§ **TASK INPUTS**
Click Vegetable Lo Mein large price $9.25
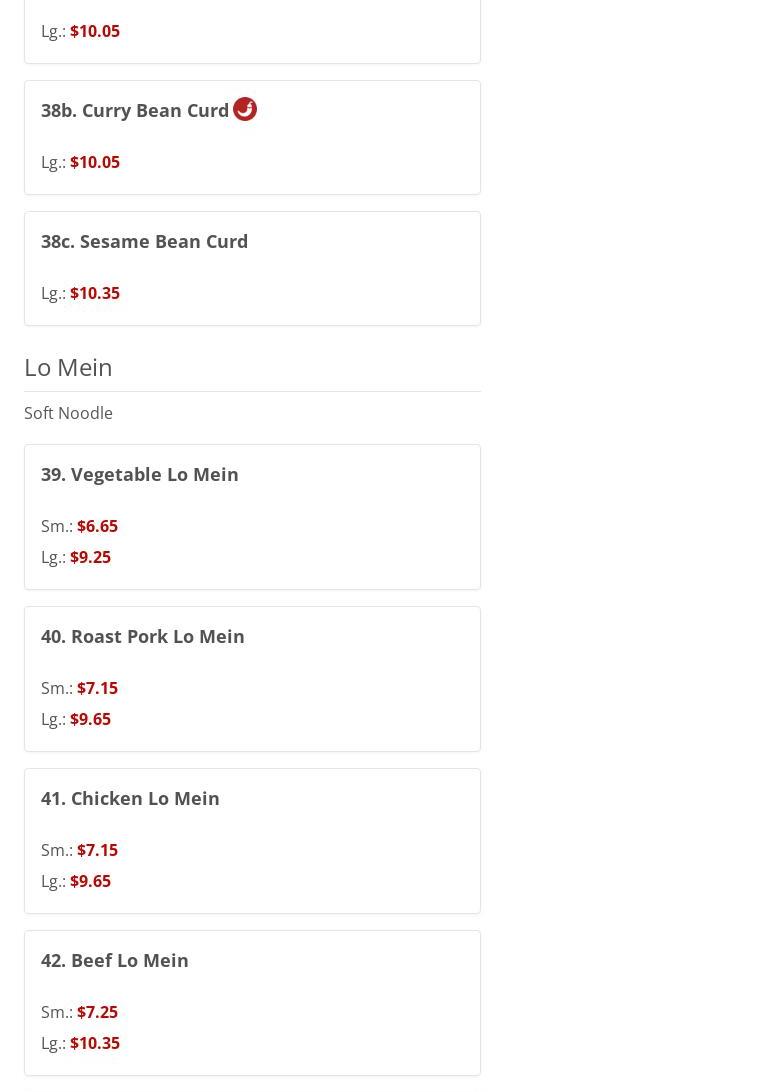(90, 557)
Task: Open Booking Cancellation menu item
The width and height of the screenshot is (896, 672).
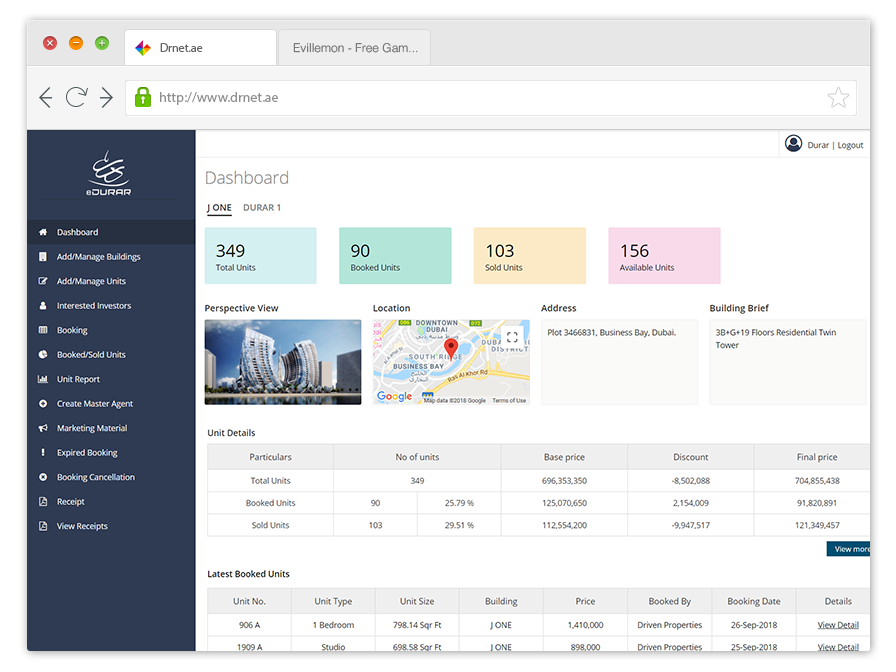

==

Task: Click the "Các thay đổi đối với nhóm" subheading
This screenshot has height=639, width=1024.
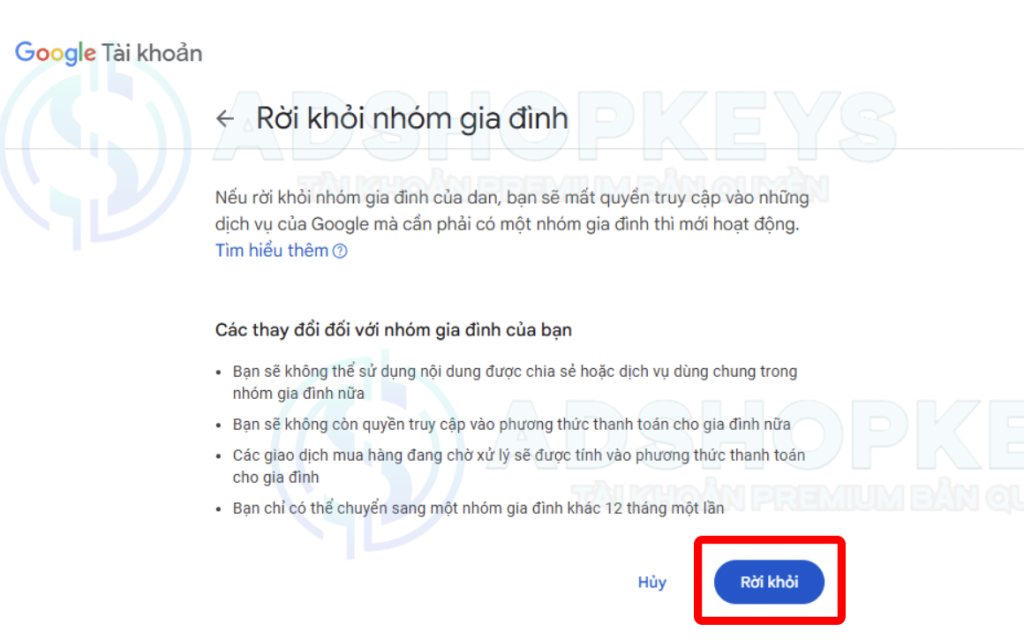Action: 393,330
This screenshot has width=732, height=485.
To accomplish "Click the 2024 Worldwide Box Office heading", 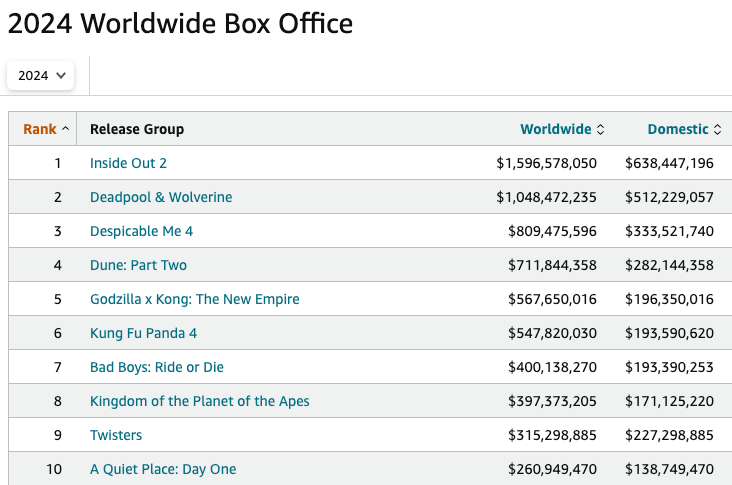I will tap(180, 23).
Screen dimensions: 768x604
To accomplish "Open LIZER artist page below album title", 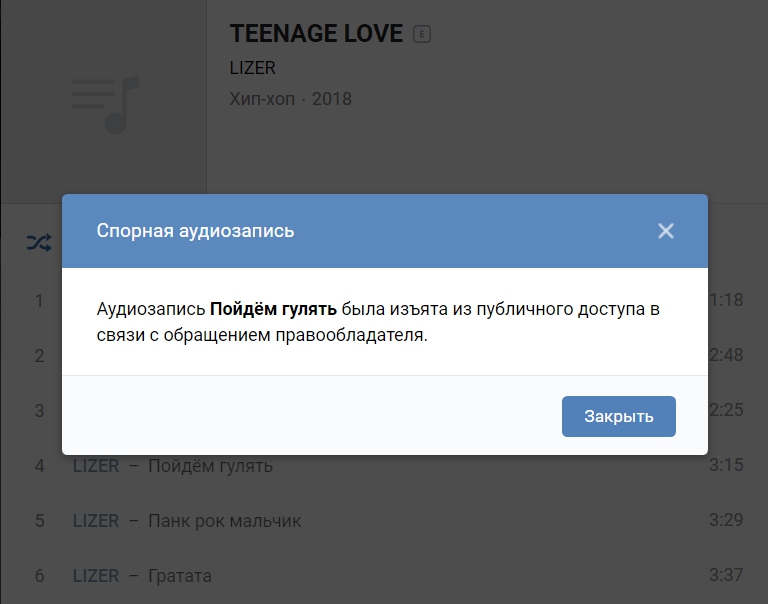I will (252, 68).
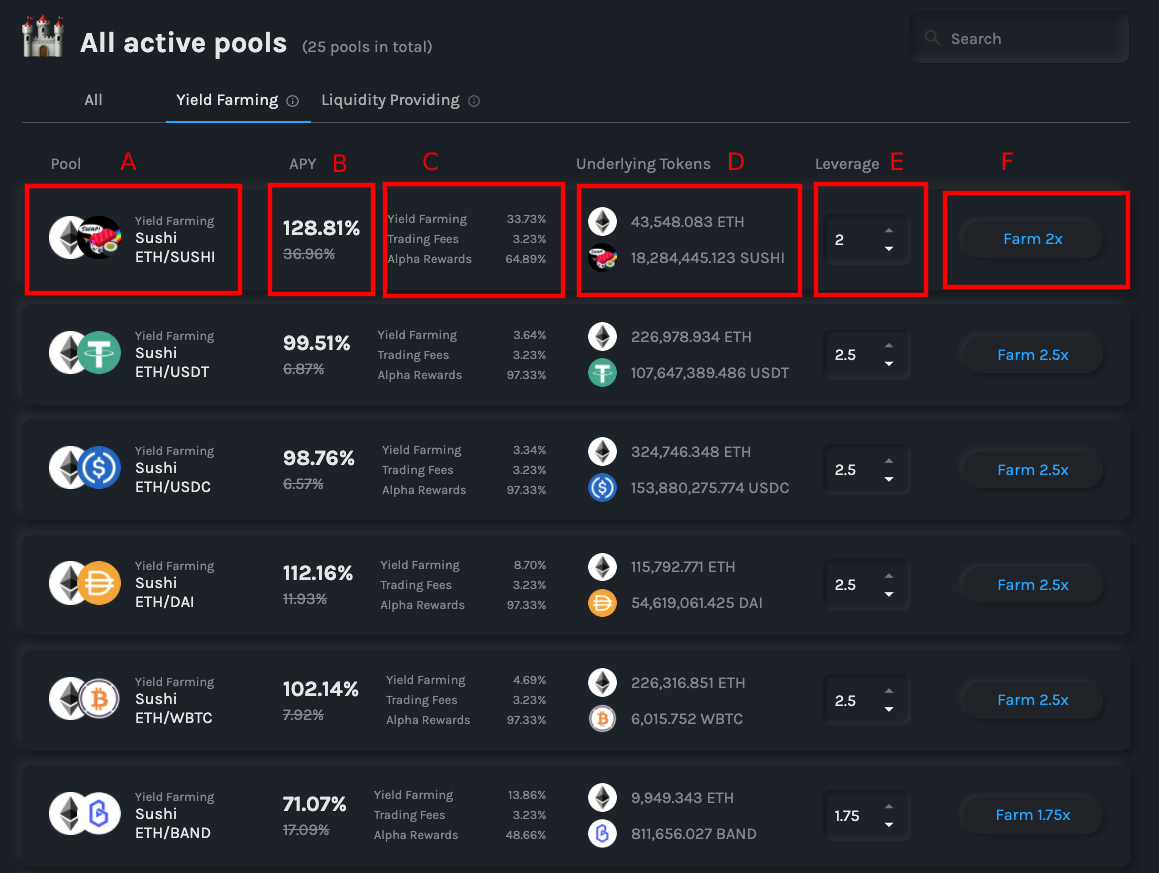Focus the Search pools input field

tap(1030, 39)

§ **THE PROBLEM**
Please copy everything in the listing from the line containing "Click Vegetable Lo Mein large price $9.25" down to the line containing "The width and", with both ends included, and leave the pictures out.

§ **RESPONSE TO THIS EXERCISE**
Click Vegetable Lo Mein large price $9.25
(90, 557)
Task: Open Booking Cancellation menu item
The width and height of the screenshot is (896, 672).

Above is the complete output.